» Source passage
§

Monday, July 5, 2010
Quiet Nest
It happened accidentally. A series of events led us down a twisted path to the moment last Friday, when all of my children rode away in a van together, headed to another state, without me or my husband.
That fact alone was hard enough to process. Then I came home to a very quiet house and reality hit. Not only were they all gone away, without me to watch over them, but hubby and I were here alone, with no kids to juggle, for five whole days. For the first time in eighteen years.
It started innocently enough. Cousins were flying in to visit Grammy in New Hampshire. Grammy asked if my two youngest would want to come play too. So we made plans for hubby to drive them up to join the party. Then my daughter offered to take a few days off work and drive them, so she could join in on the fun. It didn’t hurt that most of the plans revolved around sitting on a beach in Maine for the holiday weekend.

§

» Data segment
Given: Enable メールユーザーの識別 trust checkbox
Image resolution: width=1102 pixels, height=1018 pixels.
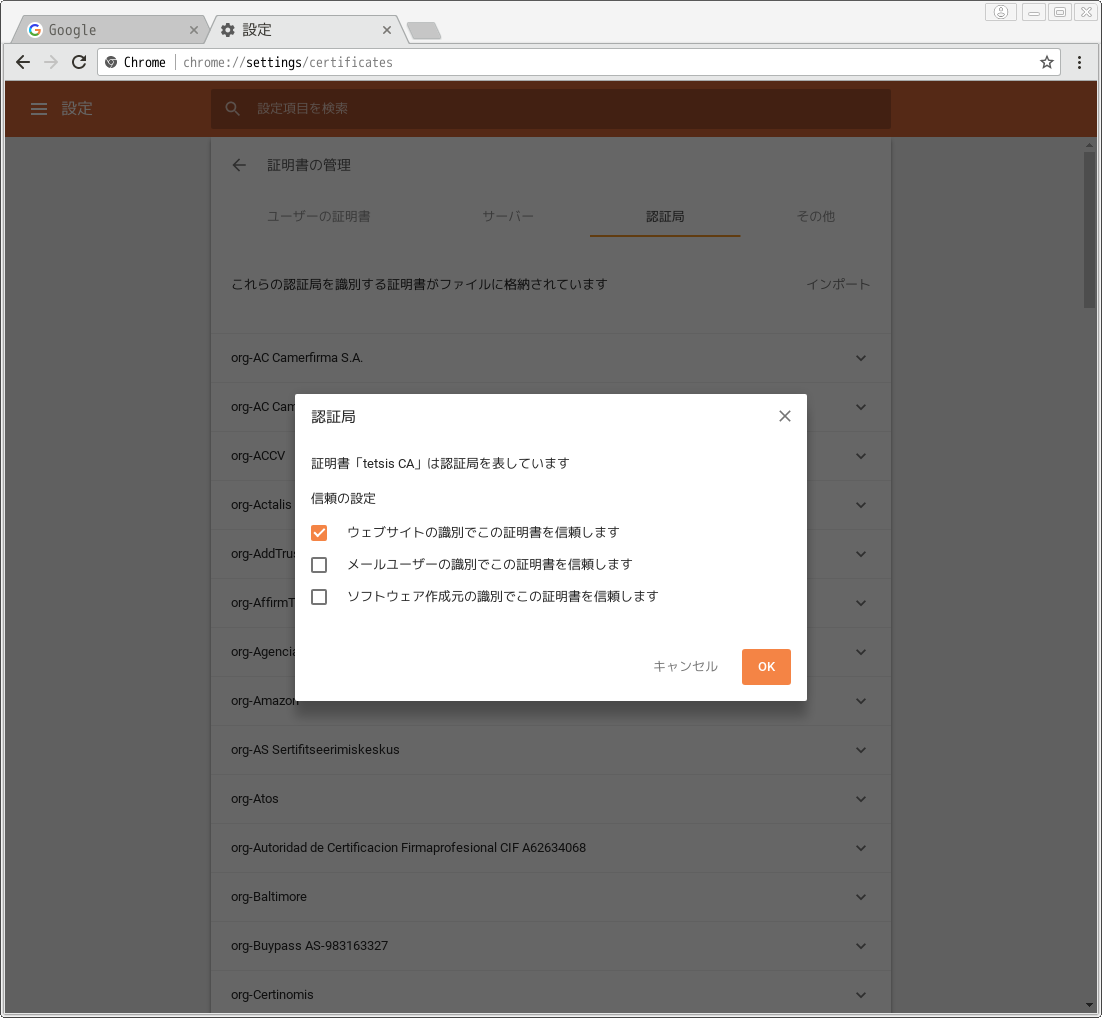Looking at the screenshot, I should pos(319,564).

§

» Jobs
- 1) Translate this sentence from the Quiet Nest post into Spanish: "Cousins were flying in to visit Grammy in New Hampshire."
- 2) Reproduce the stretch of the Quiet Nest post from "It started innocently" through "the holiday weekend.".
- 3) According to the Quiet Nest post, how long would the writer and her husband be home alone with no kids?
Work only from the Quiet Nest post, not the listing.

» Expected responses
- 1) Unos primos venían en avión a visitar a Grammy en New Hampshire.

- 2)
It started innocently enough. Cousins were flying in to visit Grammy in New Hampshire. Grammy asked if my two youngest would want to come play too. So we made plans for hubby to drive them up to join the party. Then my daughter offered to take a few days off work and drive them, so she could join in on the fun. It didn’t hurt that most of the plans revolved around sitting on a beach in Maine for the holiday weekend.

- 3) Five whole days.